> [Task instructions] Each of the records must appear again, exactly as it was written.

*** Opening of Information ***

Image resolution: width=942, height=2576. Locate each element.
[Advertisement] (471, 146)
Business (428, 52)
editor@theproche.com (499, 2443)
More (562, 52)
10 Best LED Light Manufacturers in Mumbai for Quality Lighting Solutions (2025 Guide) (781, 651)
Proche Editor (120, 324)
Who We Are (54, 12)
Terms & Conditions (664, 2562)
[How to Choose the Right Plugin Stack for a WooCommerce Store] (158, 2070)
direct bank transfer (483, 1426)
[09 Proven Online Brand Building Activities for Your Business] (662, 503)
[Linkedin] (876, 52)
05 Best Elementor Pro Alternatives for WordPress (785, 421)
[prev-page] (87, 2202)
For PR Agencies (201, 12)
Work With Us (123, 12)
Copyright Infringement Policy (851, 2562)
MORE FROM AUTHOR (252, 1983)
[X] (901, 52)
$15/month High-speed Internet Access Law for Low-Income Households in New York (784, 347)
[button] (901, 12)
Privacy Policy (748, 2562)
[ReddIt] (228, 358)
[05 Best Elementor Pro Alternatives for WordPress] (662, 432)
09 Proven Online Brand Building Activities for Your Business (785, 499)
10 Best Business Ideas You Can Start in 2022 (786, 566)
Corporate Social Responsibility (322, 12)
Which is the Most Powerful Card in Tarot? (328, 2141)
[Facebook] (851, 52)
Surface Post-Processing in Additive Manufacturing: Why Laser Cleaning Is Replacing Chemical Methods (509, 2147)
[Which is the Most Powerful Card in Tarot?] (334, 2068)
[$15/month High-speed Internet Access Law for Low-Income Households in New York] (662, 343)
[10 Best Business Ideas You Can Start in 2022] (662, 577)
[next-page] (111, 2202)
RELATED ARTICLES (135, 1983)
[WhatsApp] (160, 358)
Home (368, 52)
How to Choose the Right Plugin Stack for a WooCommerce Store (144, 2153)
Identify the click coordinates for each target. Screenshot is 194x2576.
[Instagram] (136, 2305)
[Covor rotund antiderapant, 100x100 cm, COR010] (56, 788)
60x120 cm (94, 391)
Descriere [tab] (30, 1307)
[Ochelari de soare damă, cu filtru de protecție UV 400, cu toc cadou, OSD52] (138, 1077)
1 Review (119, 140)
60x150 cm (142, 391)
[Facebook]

*** Close of Information ***

> [Response to the task]
Image resolution: width=942, height=2576. Locate each element.
[Advertisement] (471, 146)
Business (428, 52)
editor@theproche.com (499, 2443)
More (562, 52)
10 Best LED Light Manufacturers in Mumbai for Quality Lighting Solutions (2025 Guide) (781, 651)
Proche Editor (120, 324)
Who We Are (54, 12)
Terms & Conditions (664, 2562)
[How to Choose the Right Plugin Stack for a WooCommerce Store] (158, 2070)
direct bank transfer (483, 1426)
[09 Proven Online Brand Building Activities for Your Business] (662, 503)
[Linkedin] (876, 52)
05 Best Elementor Pro Alternatives for WordPress (785, 421)
[prev-page] (87, 2202)
For PR Agencies (201, 12)
Work With Us (123, 12)
Copyright Infringement Policy (851, 2562)
MORE FROM AUTHOR (252, 1983)
[X] (901, 52)
$15/month High-speed Internet Access Law for Low-Income Households in New York (784, 347)
[button] (901, 12)
Privacy Policy (748, 2562)
[ReddIt] (228, 358)
[05 Best Elementor Pro Alternatives for WordPress] (662, 432)
09 Proven Online Brand Building Activities for Your Business (785, 499)
10 Best Business Ideas You Can Start in 2022 (786, 566)
Corporate Social Responsibility (322, 12)
Which is the Most Powerful Card in Tarot? (328, 2141)
[Facebook] (851, 52)
Surface Post-Processing in Additive Manufacturing: Why Laser Cleaning Is Replacing Chemical Methods (509, 2147)
[Which is the Most Powerful Card in Tarot?] (334, 2068)
[$15/month High-speed Internet Access Law for Low-Income Households in New York] (662, 343)
[10 Best Business Ideas You Can Start in 2022] (662, 577)
[next-page] (111, 2202)
RELATED ARTICLES (135, 1983)
[WhatsApp] (160, 358)
Home (368, 52)
How to Choose the Right Plugin Stack for a WooCommerce Store (144, 2153)
Identify the click coordinates for each target. Screenshot is 194x2576.
[Instagram] (136, 2305)
[Covor rotund antiderapant, 100x100 cm, COR010] (56, 788)
60x120 cm (94, 391)
Descriere [tab] (30, 1307)
[Ochelari de soare damă, cu filtru de protecție UV 400, cu toc cadou, OSD52] (138, 1077)
1 Review (119, 140)
60x150 cm (142, 391)
[Facebook]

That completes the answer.